Copy the entries below, beginning at the first line and stopping after the line that contains "click(x=105, y=552)". Change "LinkedIn" to "Twitter", leave all else untouched, and leave the pictures out.

■ ■ ■

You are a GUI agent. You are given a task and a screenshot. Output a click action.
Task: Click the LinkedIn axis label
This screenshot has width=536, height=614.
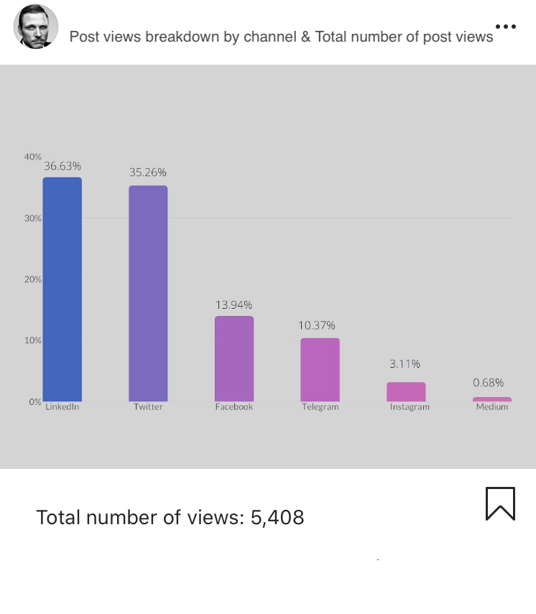[x=63, y=407]
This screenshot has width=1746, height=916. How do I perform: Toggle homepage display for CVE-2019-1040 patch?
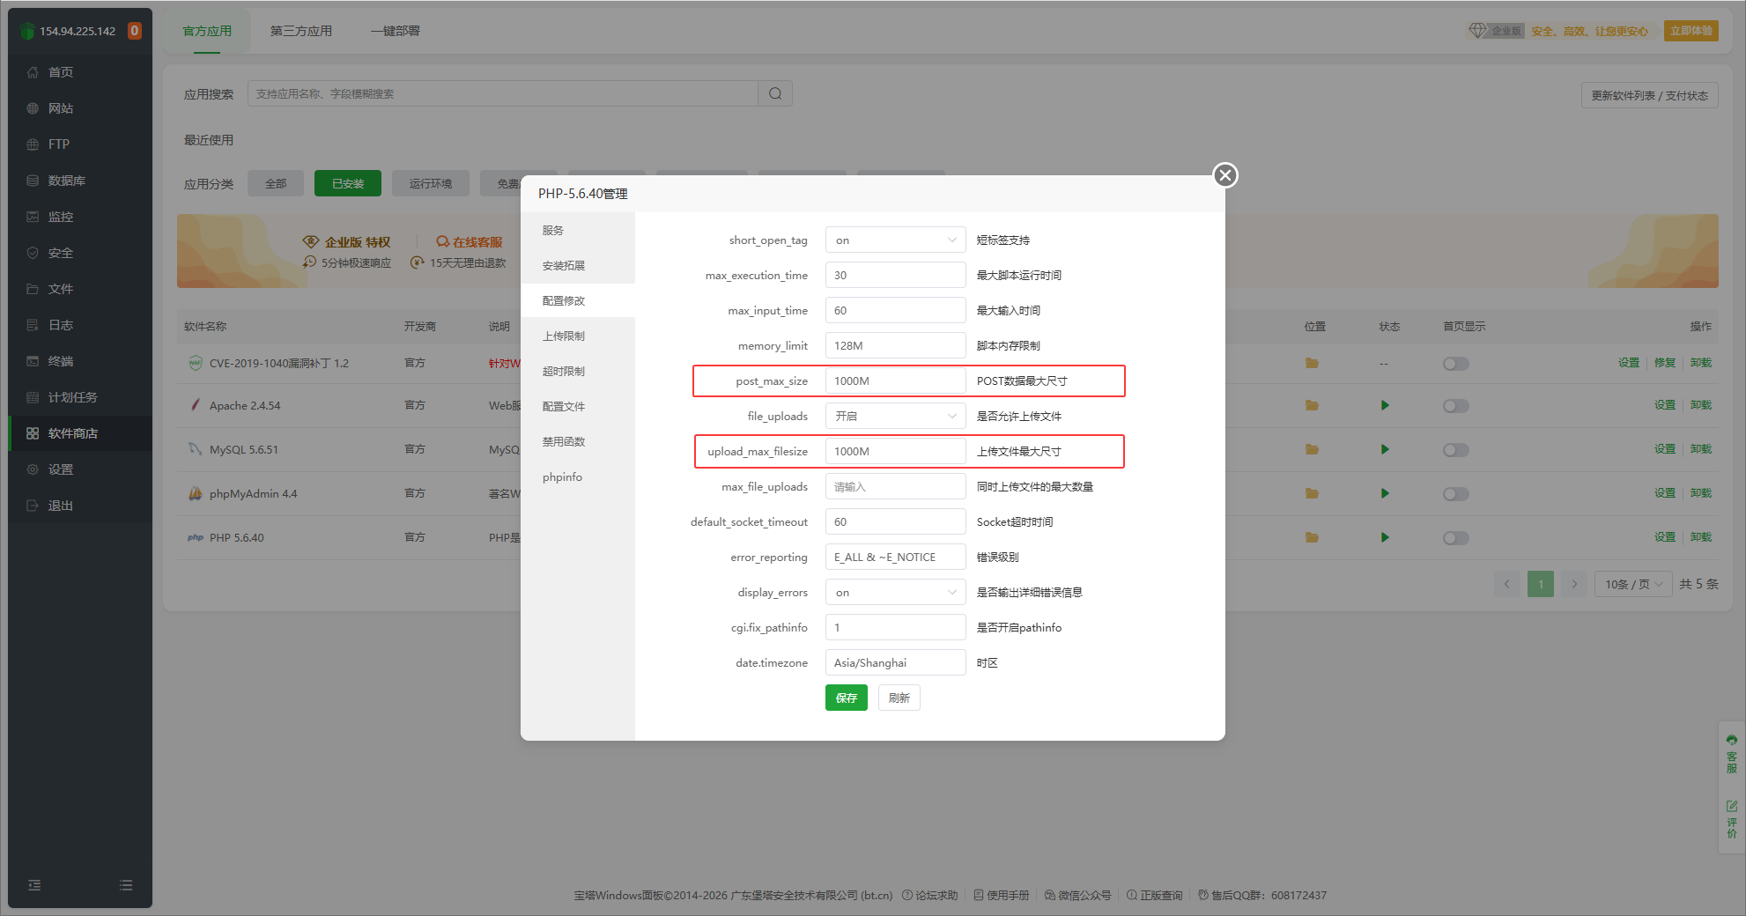click(1455, 364)
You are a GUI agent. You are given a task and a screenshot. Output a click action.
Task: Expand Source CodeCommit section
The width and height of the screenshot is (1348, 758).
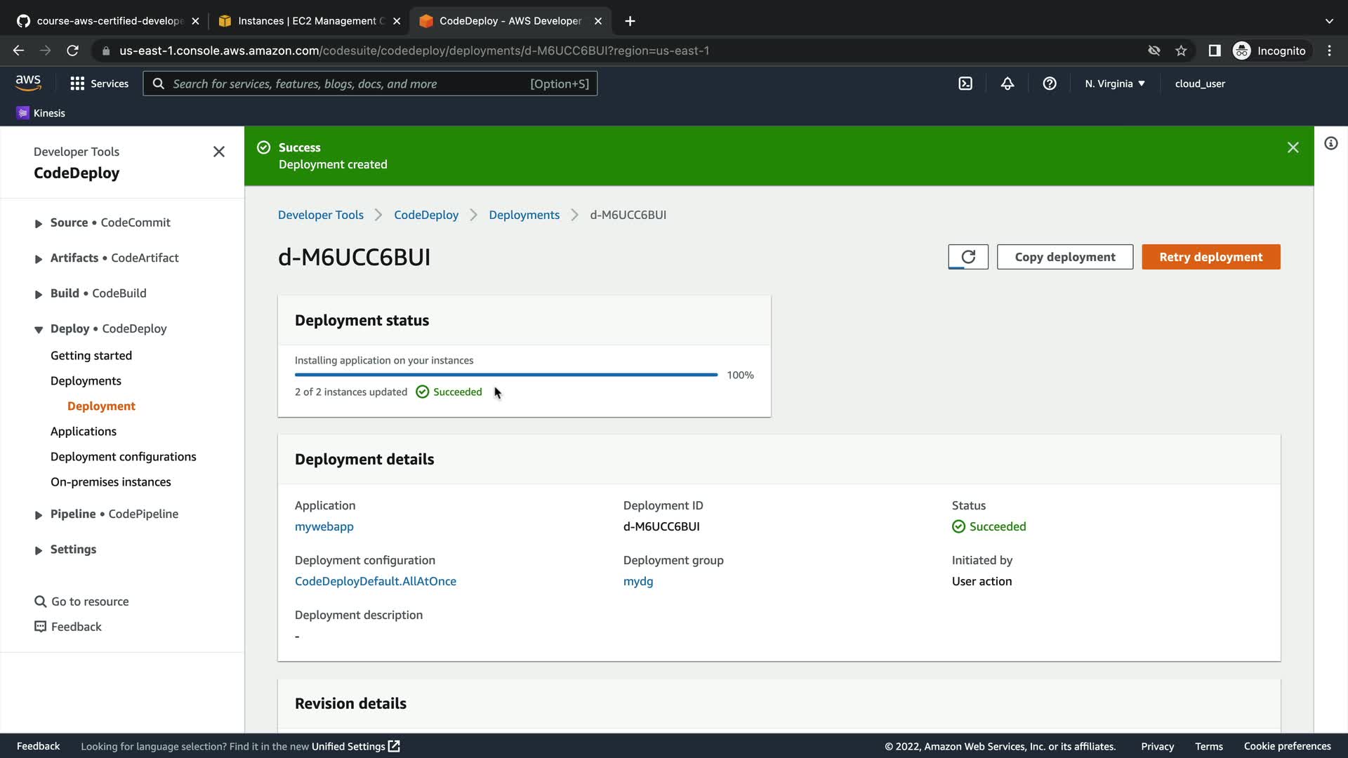point(39,223)
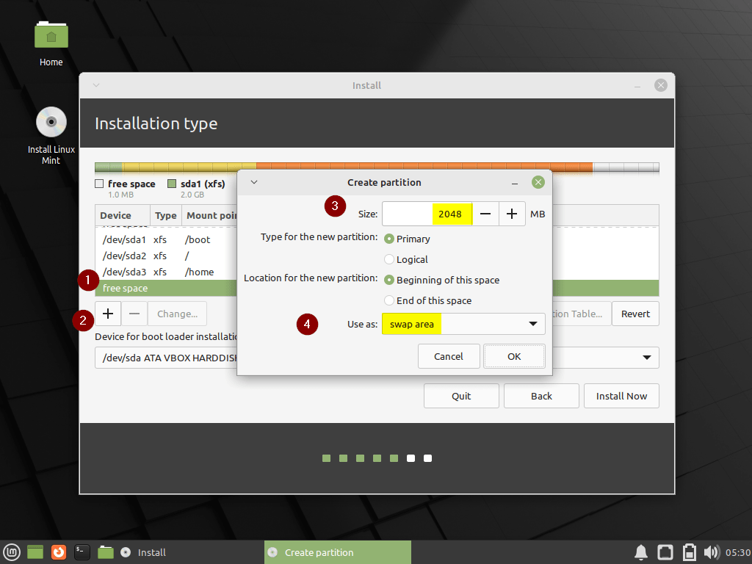Open the file manager from the taskbar
This screenshot has height=564, width=752.
click(x=105, y=552)
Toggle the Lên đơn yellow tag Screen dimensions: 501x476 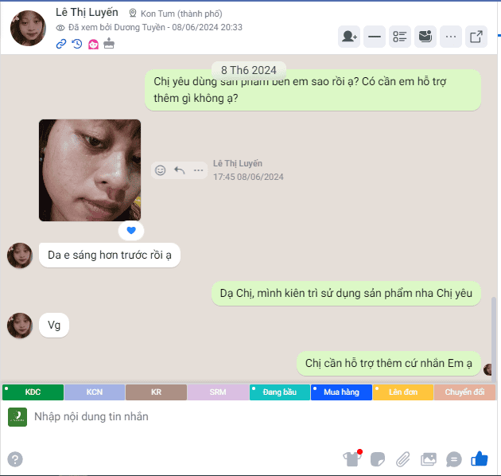coord(403,392)
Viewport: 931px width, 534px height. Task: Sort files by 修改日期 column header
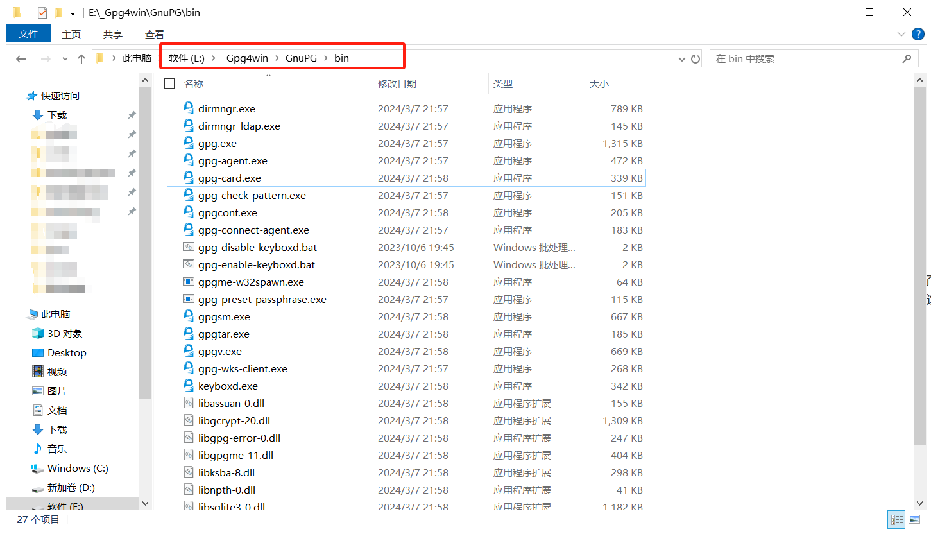(x=397, y=83)
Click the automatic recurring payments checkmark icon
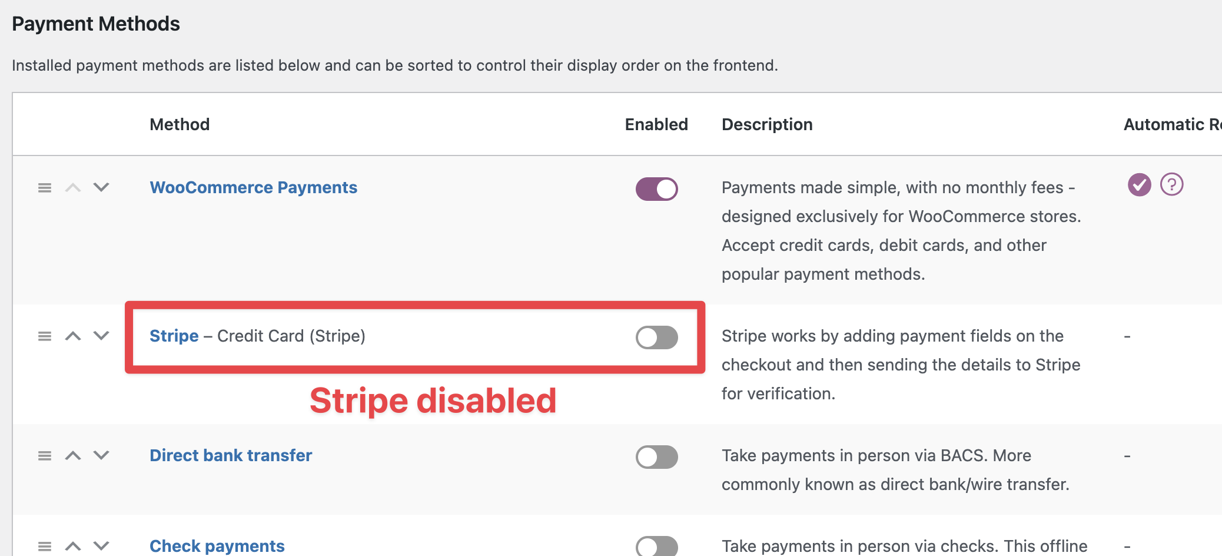Screen dimensions: 1222x556 click(1139, 185)
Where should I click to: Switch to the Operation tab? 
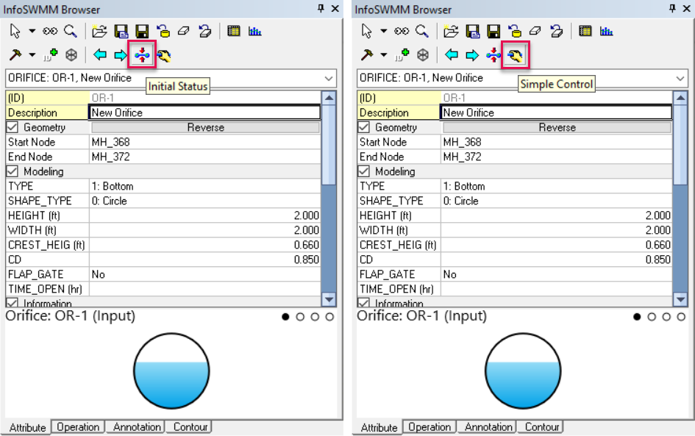(x=78, y=427)
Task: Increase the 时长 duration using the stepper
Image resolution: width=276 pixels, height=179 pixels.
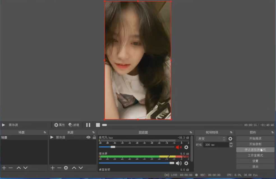Action: tap(231, 143)
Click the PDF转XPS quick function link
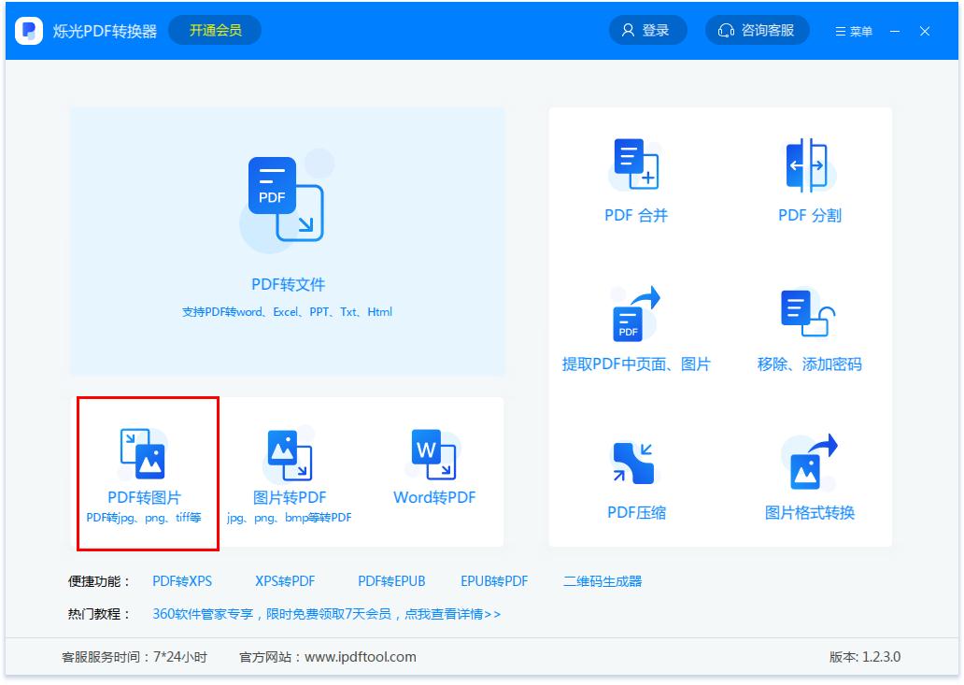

■ ■ ■

_Finished exercise_
You are a GUI agent. You are given a task and a screenshot. Output a click action.
Task: Click the Twitter axis label
This screenshot has width=536, height=614.
[x=63, y=407]
This screenshot has width=1746, height=916. How do I perform: Toggle homepage display for CVE-2019-1040 patch?
click(1455, 364)
You are a GUI agent. You are given a task and a screenshot. Output a click action.
Task: Expand Source CodeCommit section
The width and height of the screenshot is (1348, 758).
point(39,223)
Open the file manager from the taskbar
This screenshot has height=564, width=752.
click(x=105, y=552)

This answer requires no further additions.